There is consensus that a healthy diet in early life, including exclusive breast-feeding (BF) up to 6 months and complemented BF up to 2 years or more, is key to establishing healthy eating habits(Reference Savage, Fisher and Birch12,Reference Vitolo, Rauber and Campagnolo13) . On the other hand, adolescent motherhood can negatively affect BF initiation and duration, as well as prompt the consumption of unhealthy foods in infants’ early(Reference Lauzon-Guillain, Jones and Oliveira15).

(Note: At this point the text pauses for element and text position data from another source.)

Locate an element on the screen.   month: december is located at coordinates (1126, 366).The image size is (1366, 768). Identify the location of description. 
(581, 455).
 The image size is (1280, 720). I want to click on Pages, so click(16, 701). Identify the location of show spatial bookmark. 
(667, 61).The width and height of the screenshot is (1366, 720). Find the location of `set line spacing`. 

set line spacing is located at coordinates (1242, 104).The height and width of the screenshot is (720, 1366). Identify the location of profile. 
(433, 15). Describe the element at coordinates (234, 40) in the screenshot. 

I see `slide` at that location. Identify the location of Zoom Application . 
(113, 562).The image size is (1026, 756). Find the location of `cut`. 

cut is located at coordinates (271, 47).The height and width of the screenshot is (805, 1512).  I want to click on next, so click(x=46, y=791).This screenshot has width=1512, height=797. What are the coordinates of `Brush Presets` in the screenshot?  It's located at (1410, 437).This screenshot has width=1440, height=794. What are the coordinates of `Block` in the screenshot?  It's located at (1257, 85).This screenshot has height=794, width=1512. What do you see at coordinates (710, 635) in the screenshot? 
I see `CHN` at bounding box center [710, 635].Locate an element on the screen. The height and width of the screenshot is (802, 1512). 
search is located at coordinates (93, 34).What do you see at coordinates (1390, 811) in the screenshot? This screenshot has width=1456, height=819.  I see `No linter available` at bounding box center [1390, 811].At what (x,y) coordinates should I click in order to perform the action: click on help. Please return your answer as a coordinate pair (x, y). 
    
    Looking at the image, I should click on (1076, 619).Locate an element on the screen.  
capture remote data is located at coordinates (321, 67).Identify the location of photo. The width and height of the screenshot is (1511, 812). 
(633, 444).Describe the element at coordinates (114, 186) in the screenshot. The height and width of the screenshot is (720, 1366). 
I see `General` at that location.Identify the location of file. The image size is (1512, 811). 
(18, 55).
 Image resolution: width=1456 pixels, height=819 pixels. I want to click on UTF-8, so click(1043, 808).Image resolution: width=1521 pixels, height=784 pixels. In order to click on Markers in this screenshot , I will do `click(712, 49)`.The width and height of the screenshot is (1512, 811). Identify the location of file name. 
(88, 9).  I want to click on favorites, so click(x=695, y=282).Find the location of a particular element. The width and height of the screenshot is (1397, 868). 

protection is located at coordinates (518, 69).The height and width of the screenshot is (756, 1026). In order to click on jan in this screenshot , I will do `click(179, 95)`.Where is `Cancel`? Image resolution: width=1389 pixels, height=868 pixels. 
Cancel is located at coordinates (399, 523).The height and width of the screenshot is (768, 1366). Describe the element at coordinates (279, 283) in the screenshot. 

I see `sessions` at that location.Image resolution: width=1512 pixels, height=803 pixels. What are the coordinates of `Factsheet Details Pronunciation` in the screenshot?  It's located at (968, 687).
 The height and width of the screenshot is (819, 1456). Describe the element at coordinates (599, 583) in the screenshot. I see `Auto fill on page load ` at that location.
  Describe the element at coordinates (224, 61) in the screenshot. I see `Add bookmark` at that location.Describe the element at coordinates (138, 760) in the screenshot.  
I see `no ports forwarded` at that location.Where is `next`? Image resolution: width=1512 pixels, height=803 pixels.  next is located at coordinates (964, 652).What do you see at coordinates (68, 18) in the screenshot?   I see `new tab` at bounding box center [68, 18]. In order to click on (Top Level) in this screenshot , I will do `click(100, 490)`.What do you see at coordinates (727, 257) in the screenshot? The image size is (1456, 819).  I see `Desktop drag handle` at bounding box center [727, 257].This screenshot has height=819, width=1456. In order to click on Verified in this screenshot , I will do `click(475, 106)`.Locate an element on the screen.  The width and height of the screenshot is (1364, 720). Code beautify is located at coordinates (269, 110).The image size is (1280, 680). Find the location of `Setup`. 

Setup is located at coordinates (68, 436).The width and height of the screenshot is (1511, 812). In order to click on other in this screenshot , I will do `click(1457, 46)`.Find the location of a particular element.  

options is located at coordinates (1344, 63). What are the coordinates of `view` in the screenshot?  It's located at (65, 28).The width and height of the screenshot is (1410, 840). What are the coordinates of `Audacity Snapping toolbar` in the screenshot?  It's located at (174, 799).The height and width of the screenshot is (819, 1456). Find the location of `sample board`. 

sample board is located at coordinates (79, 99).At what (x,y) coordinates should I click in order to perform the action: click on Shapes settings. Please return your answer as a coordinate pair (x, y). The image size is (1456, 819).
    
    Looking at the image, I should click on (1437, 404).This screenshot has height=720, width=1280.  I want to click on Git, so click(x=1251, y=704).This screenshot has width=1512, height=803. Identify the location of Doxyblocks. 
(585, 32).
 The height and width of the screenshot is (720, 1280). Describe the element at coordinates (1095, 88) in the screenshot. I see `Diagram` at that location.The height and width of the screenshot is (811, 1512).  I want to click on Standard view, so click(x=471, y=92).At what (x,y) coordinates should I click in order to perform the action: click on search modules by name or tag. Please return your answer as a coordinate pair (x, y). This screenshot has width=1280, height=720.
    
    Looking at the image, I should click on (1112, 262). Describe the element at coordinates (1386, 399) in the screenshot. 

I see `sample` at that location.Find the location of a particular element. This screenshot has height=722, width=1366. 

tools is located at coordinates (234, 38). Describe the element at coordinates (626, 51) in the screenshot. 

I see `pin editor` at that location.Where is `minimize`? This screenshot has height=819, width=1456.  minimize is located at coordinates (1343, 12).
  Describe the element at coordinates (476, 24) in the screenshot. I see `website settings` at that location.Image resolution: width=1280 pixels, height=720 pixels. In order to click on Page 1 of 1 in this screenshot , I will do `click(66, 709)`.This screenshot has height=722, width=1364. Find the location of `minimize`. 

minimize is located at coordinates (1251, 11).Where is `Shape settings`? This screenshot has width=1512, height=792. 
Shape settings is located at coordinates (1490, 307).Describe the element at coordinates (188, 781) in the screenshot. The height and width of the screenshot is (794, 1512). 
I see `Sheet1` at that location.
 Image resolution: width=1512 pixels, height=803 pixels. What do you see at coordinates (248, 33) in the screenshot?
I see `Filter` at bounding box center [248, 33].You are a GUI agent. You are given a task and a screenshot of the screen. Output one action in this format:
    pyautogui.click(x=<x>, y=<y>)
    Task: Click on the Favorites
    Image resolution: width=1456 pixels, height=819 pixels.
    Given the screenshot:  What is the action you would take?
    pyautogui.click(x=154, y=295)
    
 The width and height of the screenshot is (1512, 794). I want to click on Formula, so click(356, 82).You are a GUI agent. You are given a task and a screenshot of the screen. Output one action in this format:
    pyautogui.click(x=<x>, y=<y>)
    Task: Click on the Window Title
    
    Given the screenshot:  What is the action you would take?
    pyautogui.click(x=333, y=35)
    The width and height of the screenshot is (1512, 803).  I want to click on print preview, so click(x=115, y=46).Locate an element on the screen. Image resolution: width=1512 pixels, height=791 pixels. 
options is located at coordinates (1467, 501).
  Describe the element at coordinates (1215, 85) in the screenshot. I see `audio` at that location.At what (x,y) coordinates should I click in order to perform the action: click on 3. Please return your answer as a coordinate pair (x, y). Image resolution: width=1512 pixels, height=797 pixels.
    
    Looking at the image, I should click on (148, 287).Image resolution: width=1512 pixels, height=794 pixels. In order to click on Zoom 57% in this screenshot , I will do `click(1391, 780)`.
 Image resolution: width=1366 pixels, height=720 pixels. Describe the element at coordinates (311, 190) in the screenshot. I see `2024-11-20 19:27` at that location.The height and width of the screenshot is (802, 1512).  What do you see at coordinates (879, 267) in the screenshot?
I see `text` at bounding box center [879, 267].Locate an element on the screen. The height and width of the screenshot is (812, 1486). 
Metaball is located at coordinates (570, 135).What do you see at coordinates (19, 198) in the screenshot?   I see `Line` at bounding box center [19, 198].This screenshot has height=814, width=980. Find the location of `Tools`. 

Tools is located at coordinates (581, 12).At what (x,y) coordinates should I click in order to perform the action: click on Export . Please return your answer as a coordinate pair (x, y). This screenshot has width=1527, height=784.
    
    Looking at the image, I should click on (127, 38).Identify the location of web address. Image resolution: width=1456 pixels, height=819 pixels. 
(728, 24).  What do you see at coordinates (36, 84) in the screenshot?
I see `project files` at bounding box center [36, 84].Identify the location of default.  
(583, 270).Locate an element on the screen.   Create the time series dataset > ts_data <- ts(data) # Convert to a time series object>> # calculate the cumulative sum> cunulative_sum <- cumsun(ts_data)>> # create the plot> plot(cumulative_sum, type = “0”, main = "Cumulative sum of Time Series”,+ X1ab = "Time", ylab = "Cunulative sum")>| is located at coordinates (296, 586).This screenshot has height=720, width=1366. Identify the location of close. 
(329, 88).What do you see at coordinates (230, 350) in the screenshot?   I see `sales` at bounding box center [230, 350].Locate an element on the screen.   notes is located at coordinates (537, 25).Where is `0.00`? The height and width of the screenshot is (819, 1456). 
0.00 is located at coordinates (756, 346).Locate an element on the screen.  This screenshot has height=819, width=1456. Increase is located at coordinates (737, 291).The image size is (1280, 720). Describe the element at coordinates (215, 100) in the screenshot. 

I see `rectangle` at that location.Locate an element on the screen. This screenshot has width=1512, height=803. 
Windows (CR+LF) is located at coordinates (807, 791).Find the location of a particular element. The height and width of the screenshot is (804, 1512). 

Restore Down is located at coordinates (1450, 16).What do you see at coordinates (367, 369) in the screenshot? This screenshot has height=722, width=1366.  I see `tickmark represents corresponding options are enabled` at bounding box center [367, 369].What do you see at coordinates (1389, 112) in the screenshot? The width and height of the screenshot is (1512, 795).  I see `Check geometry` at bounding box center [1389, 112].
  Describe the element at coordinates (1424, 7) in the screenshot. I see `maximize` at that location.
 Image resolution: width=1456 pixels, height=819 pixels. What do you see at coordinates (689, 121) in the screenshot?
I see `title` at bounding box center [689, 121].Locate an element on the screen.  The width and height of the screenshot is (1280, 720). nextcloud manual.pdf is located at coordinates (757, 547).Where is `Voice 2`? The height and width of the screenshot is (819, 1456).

We are not aware of studies evaluating the effect of educational dietary interventions early in life on UPF consumption in the medium or long term. In this context, we aimed to evaluate the effect of an educational intervention to promote BF and healthy complementary feeding among adolescent mothers in the first months of infants’ lives, on the consumption of UPF at the age of 4–7 years.

Methods

Design and population

This randomised clinical trial (RCT) enrolled 323 adolescent mothers, their infants and the maternal grandmothers when cohabiting. Mothers were recruited from the maternity ward of a teaching hospital, certified by the Baby-Friendly Hospital Initiative in South Brazil. On a daily basis, including weekends, mothers who met the inclusion criteria were identified: those living in Porto Alegre city; 19 years old or younger; single birth and who initiated BF post-childbirth. The exclusion criteria were: mothers and newborns physically separated; maternal or neonatal complications; low birth weight (<2500 g) and mothers who cohabited with the paternal child’s grandparents; as well as situations that impeded BF, as the AIDS (HIV) and congenital malformations.

Sample calculation

Since the original clinical trial was planned to evaluate another question (exclusive BF and overall BF duration rates in the infants’ first year of life), we calculated the effect size that can be detected with the sample available at the follow-up assessment (n 194), according to the new question. Considering the estimate that 37·7 % of the children in the control group have a high consumption of UPF(Reference Cediel, Reyes and Da Costa Louzada8), a sample size of 102 children in the control group and ninety-two children in the intervention group can detect relative risk in favour of the intervention of up to 0·519, that is, a maximum risk reduction of 48·1 %, with 5 % significance and 80 % power. Such calculation was performed in software R using the epiR package.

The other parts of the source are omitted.